Records: Begin
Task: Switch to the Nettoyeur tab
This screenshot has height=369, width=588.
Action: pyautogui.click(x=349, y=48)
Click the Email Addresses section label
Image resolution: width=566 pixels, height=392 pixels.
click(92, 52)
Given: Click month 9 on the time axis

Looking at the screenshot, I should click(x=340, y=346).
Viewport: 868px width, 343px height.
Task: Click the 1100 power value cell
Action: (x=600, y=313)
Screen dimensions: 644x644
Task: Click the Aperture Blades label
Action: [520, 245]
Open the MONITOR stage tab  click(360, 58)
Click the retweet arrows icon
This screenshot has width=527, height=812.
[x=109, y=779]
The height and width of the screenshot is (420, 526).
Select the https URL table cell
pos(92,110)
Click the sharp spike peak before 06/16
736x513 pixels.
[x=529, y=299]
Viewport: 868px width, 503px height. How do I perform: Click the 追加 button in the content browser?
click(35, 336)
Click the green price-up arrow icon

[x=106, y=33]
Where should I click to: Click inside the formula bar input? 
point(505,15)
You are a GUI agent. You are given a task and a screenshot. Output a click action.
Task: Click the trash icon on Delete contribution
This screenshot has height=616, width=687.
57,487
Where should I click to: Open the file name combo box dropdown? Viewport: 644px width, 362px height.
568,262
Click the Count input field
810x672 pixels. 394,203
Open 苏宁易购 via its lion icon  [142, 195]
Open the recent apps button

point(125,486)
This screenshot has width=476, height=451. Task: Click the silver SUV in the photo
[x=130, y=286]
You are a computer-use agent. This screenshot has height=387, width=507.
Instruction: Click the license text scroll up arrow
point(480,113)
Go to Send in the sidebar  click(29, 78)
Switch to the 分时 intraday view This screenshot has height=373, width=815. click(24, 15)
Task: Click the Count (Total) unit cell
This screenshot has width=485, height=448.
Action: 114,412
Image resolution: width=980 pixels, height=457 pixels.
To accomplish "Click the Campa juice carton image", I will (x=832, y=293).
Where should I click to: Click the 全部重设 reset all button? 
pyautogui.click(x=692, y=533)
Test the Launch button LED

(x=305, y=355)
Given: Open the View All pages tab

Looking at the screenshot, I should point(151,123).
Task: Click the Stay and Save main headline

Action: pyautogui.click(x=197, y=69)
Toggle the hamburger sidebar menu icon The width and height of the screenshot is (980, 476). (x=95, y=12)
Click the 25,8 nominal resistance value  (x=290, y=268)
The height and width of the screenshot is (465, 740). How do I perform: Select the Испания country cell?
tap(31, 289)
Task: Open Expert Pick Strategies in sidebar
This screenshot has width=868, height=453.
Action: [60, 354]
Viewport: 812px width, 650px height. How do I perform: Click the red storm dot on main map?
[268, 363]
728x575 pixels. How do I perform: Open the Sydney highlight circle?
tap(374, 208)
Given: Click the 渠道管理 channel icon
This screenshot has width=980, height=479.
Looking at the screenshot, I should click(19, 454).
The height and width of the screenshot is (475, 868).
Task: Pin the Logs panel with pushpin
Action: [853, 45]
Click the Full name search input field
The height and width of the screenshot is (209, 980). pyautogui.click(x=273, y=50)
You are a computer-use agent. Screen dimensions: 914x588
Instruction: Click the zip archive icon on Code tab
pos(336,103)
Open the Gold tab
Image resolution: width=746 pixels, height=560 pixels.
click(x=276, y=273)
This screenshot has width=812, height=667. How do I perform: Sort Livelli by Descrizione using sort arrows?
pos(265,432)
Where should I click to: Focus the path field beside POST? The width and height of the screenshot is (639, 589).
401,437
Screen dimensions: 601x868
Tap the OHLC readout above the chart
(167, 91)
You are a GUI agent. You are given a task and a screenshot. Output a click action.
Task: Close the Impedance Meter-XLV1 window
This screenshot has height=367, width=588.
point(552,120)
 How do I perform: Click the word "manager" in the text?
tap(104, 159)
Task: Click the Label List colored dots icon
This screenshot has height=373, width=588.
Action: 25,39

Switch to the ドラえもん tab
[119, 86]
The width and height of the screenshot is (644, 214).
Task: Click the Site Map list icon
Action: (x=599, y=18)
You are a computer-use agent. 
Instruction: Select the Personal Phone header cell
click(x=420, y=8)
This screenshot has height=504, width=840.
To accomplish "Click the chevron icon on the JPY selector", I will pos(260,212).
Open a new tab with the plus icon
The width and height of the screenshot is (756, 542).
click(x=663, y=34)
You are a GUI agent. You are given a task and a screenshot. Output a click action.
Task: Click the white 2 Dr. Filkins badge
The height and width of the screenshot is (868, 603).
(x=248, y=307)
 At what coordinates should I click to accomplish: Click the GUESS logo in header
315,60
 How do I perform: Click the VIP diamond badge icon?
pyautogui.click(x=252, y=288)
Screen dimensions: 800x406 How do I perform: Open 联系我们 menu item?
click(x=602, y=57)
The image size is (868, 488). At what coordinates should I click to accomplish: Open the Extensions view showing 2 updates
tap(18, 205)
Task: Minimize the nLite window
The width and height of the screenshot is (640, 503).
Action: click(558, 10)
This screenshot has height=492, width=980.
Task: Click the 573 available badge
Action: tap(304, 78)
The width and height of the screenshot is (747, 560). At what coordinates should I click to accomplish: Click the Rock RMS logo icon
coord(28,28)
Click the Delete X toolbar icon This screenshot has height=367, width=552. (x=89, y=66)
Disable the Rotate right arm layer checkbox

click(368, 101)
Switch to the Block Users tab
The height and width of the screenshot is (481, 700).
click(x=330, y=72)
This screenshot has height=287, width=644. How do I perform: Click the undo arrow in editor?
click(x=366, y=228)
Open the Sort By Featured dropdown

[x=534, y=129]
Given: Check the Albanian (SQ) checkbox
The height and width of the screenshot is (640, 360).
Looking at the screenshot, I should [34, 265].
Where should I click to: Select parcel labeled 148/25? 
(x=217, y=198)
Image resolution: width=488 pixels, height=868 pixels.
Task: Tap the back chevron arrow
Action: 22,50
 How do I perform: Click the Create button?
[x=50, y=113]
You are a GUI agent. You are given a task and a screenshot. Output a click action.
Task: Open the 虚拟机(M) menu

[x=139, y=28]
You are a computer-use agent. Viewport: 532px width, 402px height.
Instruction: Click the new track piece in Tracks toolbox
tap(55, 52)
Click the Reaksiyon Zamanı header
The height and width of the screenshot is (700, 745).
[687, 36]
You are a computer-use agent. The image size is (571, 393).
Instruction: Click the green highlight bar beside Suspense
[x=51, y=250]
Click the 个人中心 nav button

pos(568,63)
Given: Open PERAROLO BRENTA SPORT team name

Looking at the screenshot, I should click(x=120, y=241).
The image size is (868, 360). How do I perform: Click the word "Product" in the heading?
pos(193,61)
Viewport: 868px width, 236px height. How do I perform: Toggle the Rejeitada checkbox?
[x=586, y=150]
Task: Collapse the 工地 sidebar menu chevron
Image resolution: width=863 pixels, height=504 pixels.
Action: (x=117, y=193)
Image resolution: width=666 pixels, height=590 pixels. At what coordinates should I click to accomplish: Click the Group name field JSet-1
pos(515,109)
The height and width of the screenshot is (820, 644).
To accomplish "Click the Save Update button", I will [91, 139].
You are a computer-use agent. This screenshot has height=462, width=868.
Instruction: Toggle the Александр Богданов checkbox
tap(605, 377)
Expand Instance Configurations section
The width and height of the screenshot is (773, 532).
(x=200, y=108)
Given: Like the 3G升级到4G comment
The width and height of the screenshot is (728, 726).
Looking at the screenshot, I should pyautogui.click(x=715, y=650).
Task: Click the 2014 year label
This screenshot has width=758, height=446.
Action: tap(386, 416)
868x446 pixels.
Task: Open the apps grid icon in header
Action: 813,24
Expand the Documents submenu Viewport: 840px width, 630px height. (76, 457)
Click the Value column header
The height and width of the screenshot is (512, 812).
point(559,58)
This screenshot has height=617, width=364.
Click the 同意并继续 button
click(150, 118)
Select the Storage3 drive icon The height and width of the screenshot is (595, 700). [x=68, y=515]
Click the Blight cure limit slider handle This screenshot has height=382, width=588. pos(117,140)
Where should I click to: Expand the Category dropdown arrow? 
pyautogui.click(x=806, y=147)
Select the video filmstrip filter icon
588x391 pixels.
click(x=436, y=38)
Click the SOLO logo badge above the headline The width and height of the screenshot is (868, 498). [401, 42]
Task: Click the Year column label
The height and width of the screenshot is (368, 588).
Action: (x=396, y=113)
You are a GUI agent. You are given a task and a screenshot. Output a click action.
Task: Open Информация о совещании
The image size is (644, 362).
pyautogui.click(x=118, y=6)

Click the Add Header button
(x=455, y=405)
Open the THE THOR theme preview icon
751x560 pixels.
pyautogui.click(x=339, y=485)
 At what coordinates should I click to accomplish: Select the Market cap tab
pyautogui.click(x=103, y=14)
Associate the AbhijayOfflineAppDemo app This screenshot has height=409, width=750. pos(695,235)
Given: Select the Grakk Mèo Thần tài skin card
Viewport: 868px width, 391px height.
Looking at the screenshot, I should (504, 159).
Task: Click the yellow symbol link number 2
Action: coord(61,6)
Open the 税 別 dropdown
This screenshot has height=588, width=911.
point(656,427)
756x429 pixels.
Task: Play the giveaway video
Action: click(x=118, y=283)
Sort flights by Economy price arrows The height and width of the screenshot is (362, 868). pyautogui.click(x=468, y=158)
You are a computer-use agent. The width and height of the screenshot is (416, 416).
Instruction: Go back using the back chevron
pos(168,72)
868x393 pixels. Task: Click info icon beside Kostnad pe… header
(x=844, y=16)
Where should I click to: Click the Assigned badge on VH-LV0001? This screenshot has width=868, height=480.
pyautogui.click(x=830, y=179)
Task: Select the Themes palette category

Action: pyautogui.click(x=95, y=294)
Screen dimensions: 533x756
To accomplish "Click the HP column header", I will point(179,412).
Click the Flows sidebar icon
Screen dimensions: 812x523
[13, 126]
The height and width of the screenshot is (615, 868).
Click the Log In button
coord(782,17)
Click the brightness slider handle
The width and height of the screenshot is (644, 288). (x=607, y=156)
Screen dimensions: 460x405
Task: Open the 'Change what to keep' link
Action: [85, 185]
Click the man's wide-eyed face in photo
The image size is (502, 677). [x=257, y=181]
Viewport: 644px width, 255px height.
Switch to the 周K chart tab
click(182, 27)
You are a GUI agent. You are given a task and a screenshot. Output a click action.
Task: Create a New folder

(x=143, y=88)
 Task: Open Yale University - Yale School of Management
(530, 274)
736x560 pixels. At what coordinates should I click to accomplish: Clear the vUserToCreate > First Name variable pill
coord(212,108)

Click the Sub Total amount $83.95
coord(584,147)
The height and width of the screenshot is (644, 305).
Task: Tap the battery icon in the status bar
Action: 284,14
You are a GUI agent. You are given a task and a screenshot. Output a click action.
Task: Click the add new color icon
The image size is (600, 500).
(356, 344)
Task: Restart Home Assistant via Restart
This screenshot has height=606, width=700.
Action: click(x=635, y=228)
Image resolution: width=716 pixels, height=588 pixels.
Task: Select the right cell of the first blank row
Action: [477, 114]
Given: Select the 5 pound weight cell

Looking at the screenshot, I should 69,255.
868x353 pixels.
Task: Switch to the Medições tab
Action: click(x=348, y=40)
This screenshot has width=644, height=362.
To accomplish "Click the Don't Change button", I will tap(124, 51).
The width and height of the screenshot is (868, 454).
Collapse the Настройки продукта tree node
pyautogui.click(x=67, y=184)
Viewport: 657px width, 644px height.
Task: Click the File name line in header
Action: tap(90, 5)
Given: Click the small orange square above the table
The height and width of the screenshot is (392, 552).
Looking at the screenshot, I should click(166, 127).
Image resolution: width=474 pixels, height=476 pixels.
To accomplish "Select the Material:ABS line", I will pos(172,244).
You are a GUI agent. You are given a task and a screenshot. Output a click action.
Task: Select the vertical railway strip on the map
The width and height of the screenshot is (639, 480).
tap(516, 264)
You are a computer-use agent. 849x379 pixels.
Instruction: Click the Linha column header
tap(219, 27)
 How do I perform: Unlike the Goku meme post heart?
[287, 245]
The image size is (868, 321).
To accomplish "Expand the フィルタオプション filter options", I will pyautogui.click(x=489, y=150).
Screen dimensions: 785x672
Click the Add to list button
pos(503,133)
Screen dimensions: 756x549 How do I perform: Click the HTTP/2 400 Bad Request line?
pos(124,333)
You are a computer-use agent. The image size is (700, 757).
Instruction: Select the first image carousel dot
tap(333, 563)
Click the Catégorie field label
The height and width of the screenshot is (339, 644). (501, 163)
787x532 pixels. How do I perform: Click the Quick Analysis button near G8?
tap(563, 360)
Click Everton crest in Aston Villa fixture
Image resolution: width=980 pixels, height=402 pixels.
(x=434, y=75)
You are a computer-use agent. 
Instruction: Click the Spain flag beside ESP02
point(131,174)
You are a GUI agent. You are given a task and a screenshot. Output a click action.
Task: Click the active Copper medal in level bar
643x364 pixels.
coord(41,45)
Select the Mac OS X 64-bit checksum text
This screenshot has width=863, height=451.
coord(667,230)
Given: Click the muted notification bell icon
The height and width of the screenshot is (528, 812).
Records: End
### What the exercise asks
From the records, determine the number of lines holding the word "sidebar", and state that number only.

### Solution
5